• _Written problem_
Swap "screenshot" for "screen capture" throughout the listing below and write it out again with nothing else changed. Leave the pictures out.

• _Supplied information_
%%

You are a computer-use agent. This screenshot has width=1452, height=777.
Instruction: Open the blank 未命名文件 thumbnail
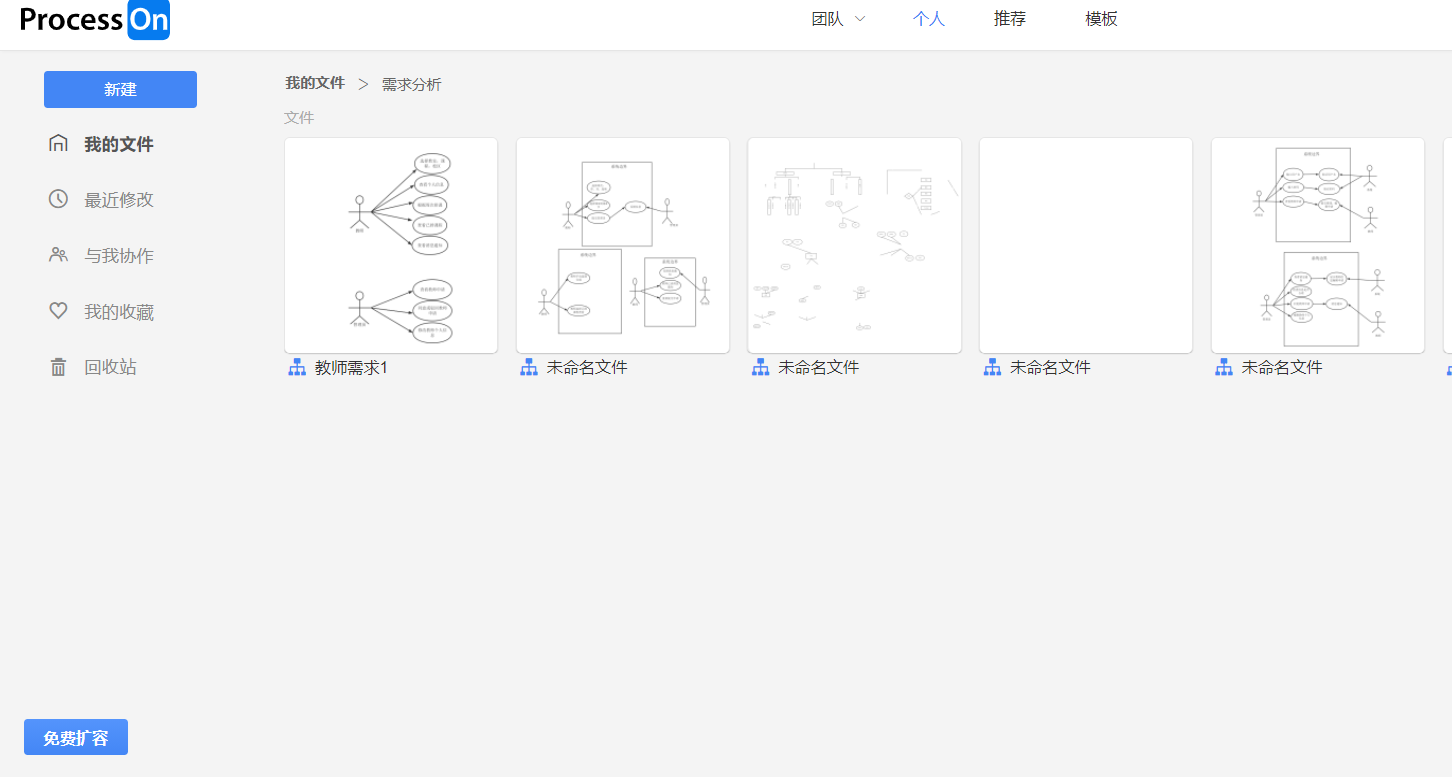tap(1085, 245)
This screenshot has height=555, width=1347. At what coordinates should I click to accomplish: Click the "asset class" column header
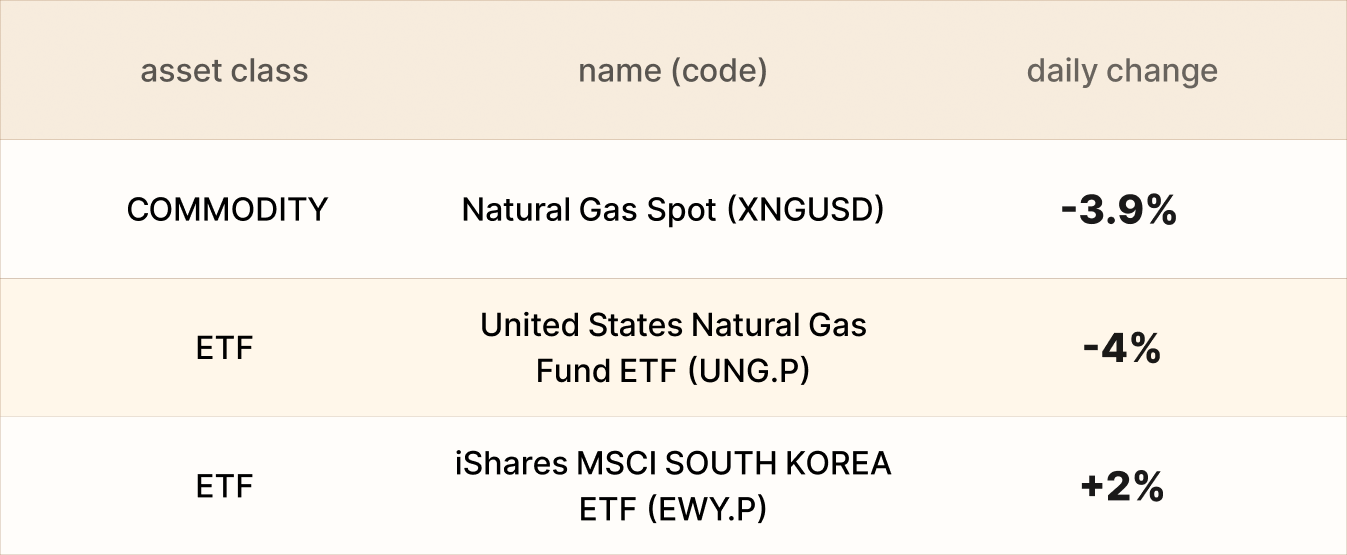coord(224,71)
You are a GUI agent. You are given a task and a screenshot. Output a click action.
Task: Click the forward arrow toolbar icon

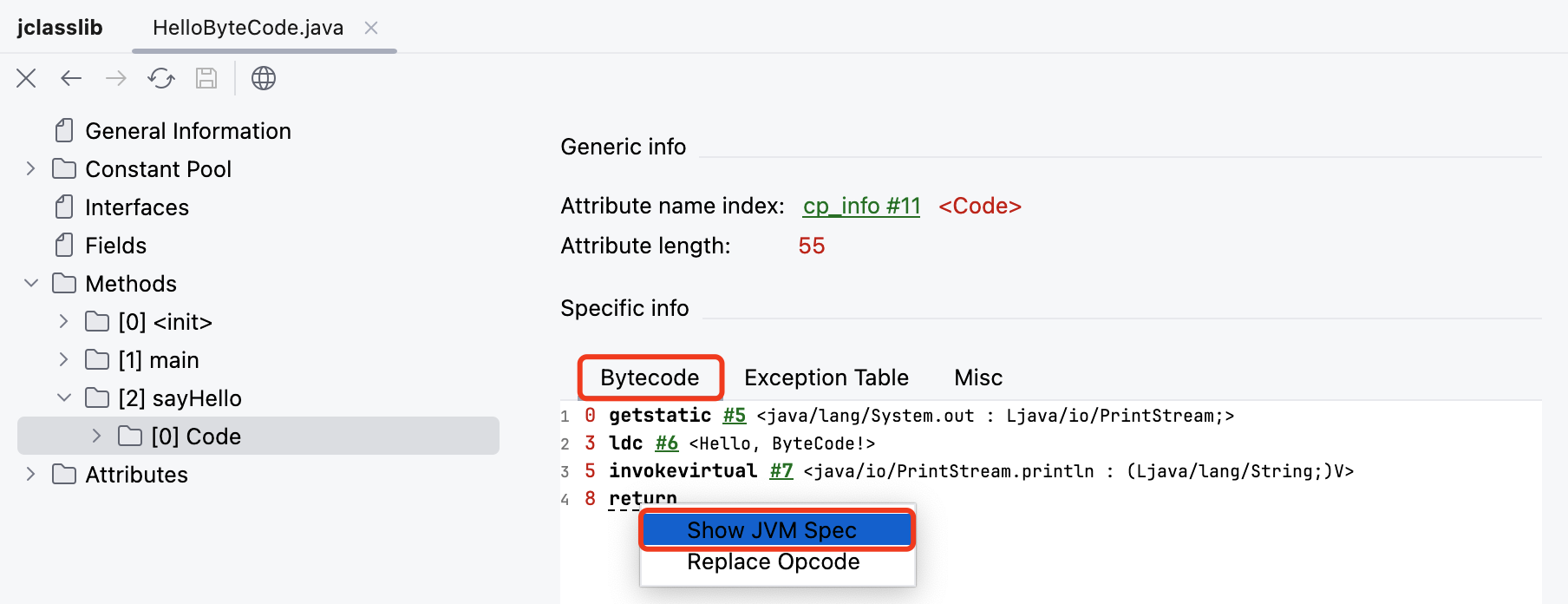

%%

• _Solution to the problem_
You are a computer-use agent. This screen capture has width=1452, height=777.
Instruction: Open the blank 未命名文件 thumbnail
tap(1085, 245)
This screen capture has height=555, width=1347. At what coordinates should I click to accomplish: Click the "asset class" column header
coord(224,71)
You are a GUI agent. You are given a task and a screen capture. Output a click action.
Task: Click the forward arrow toolbar icon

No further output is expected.